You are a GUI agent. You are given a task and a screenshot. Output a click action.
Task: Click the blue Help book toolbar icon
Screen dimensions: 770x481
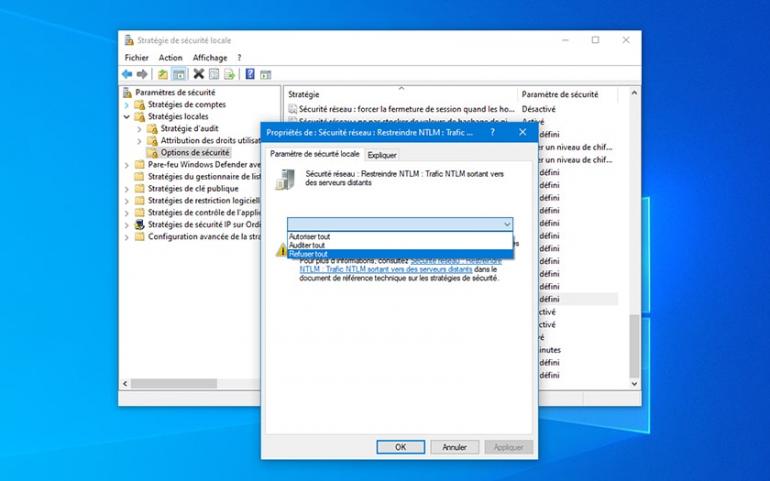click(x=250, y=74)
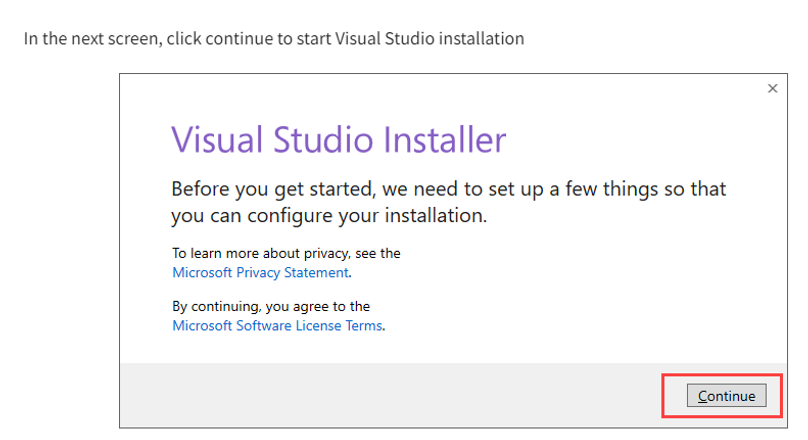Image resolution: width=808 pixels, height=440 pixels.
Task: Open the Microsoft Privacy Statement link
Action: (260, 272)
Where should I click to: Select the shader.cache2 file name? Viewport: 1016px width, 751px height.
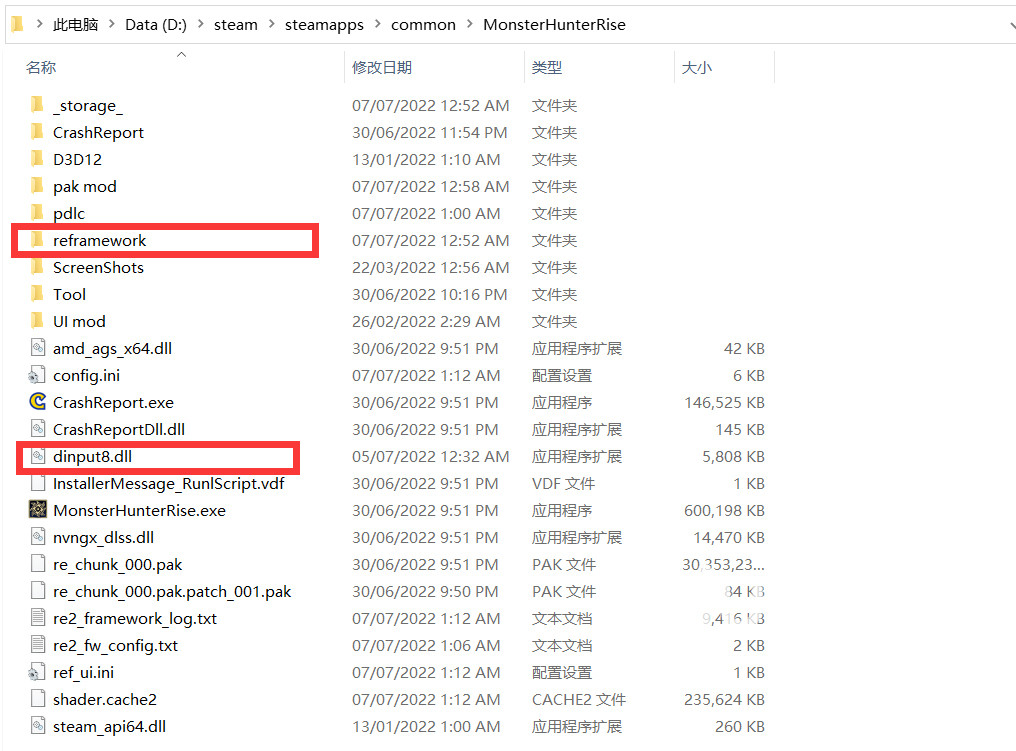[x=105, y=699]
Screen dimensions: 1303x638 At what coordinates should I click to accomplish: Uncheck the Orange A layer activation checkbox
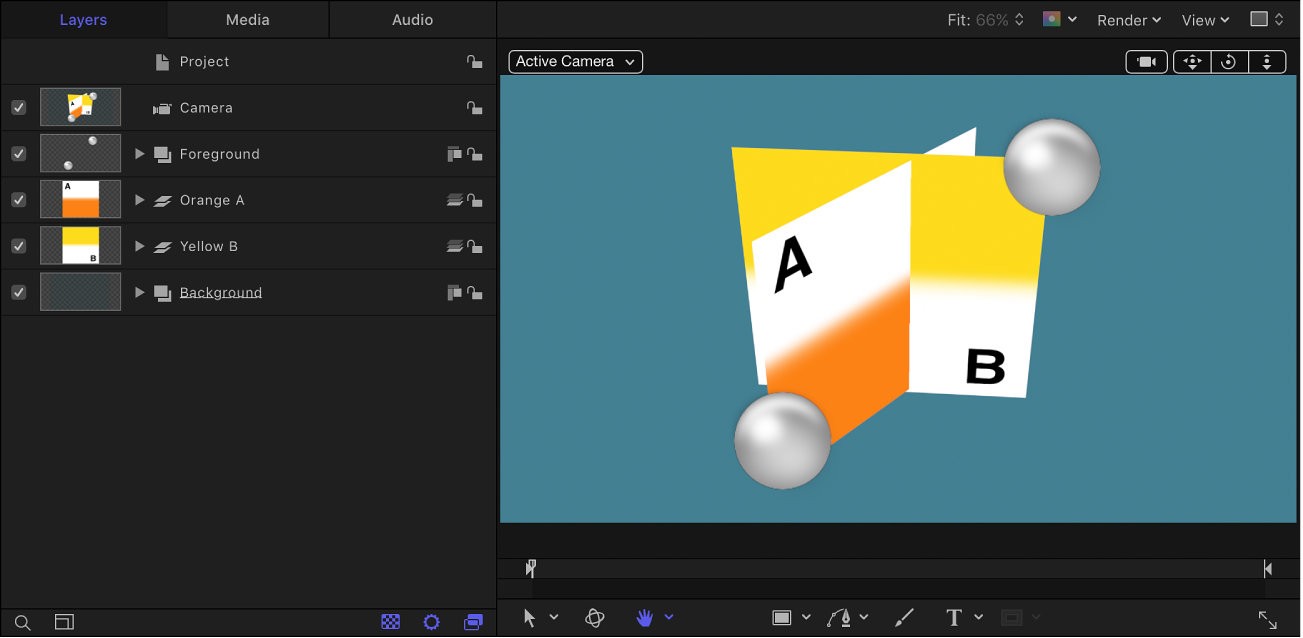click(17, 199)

· · · · ·

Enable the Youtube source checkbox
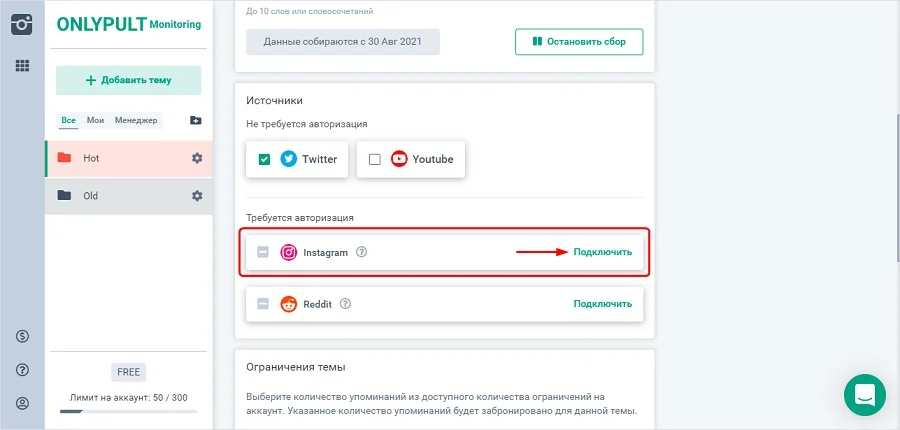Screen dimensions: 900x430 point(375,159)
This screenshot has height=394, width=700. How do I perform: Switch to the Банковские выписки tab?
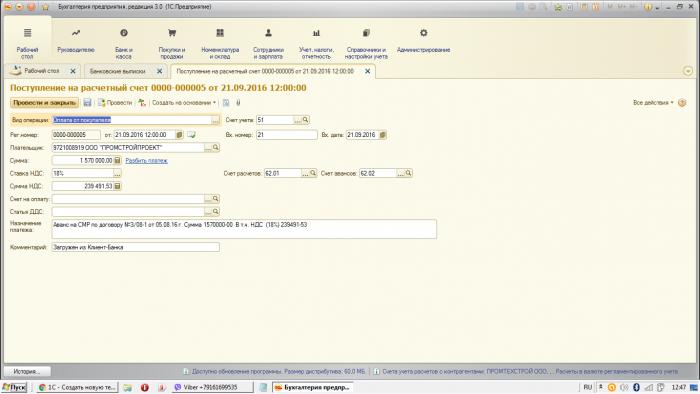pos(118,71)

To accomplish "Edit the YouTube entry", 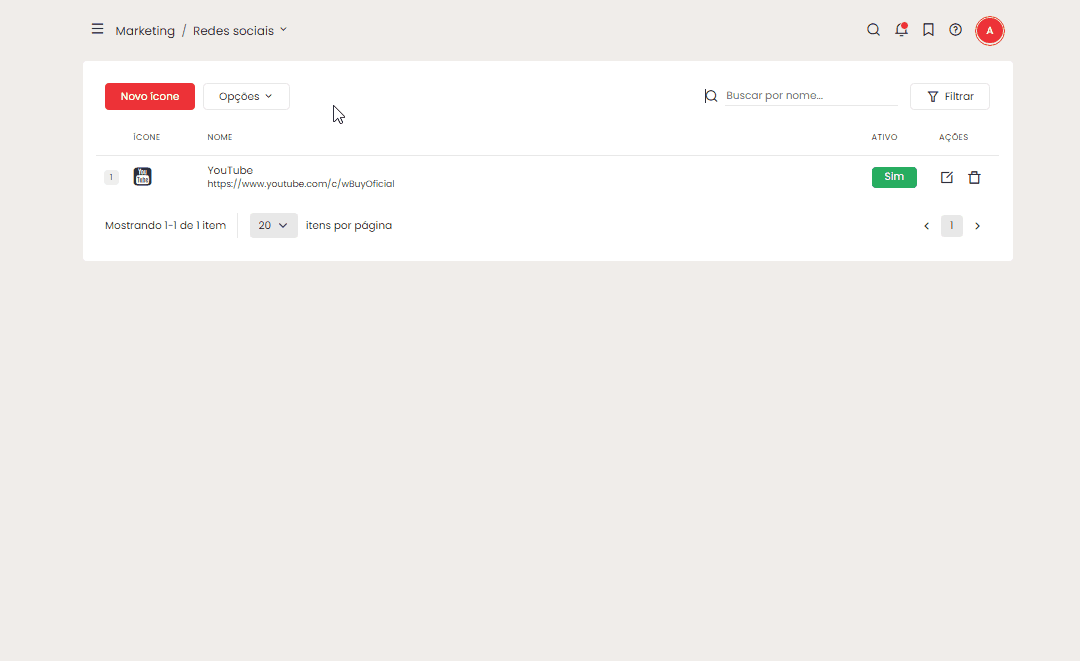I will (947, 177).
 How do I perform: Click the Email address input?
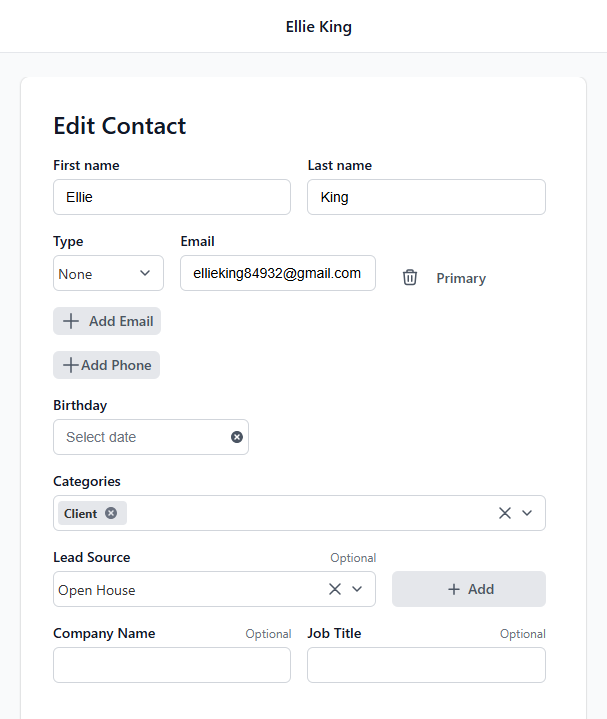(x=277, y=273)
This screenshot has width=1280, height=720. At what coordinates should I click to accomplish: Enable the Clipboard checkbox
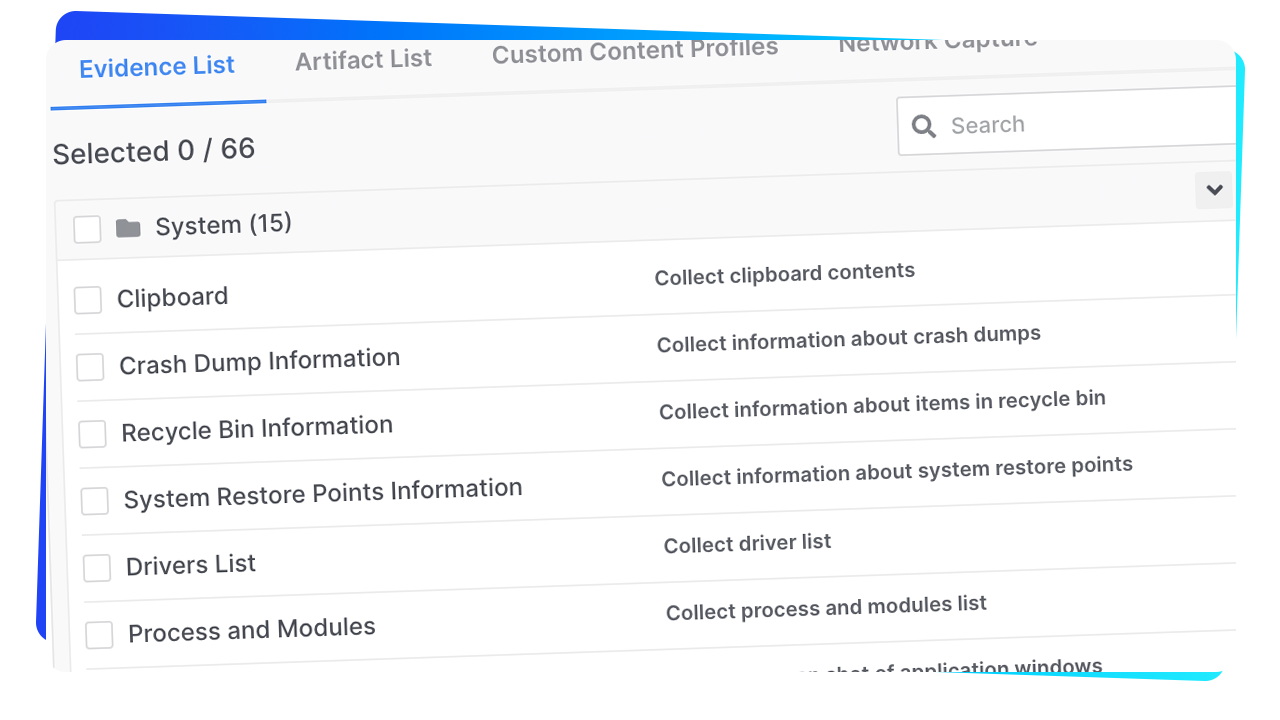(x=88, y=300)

· · · · ·

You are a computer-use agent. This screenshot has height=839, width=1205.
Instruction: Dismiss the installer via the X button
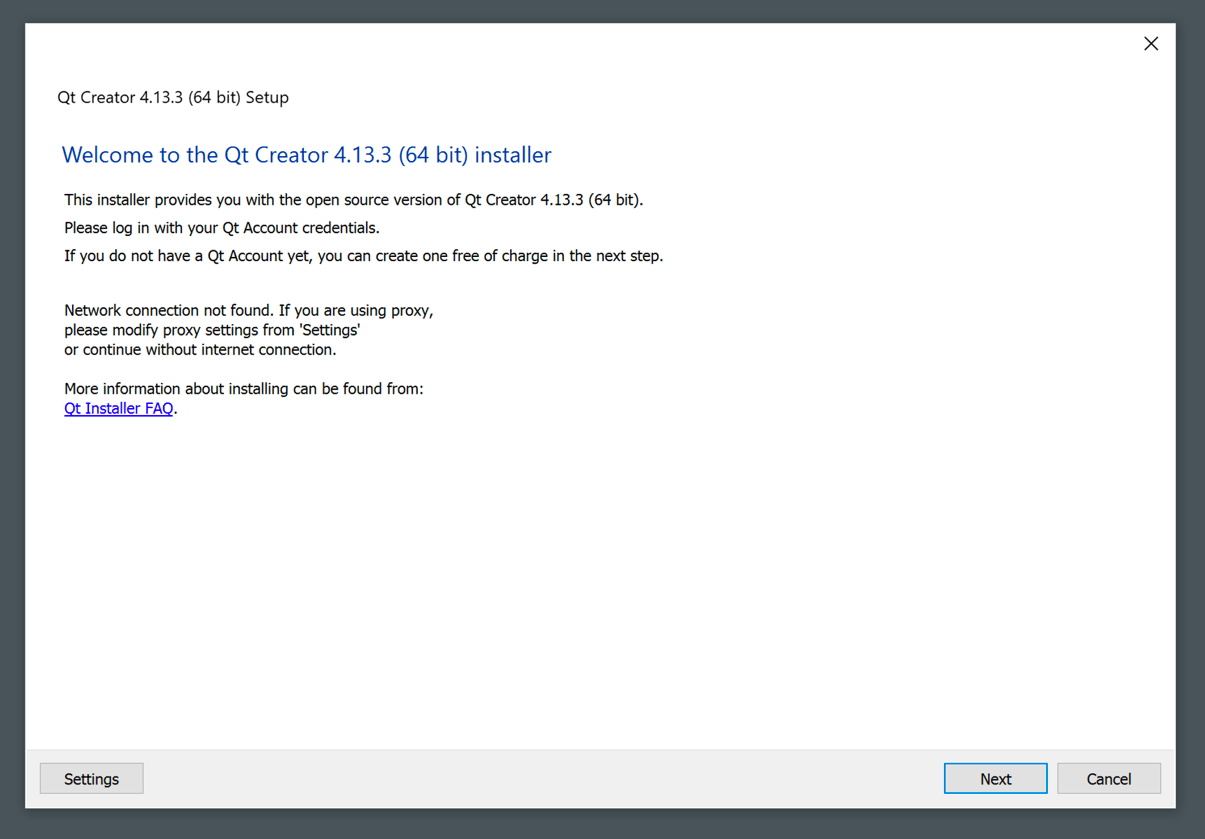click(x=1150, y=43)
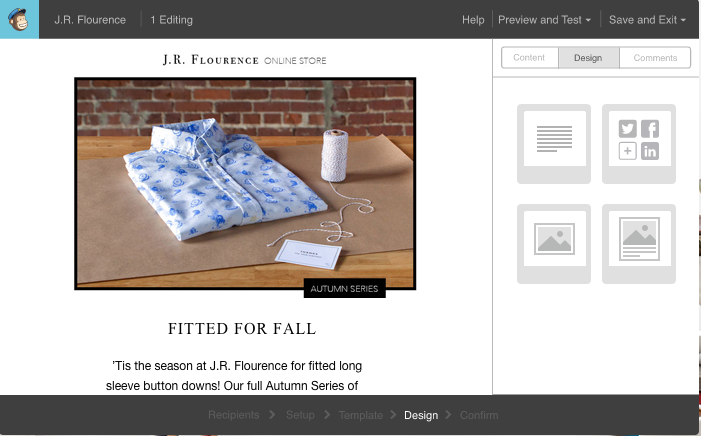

· · · · ·

→ Exercise: Report, from the entries above, each line where "agent" is found.

→ Answer:
You are a GUI agent. You are given a task and a screenshot. Output a click action.
You are a computer-use agent. This screenshot has height=839, width=1205.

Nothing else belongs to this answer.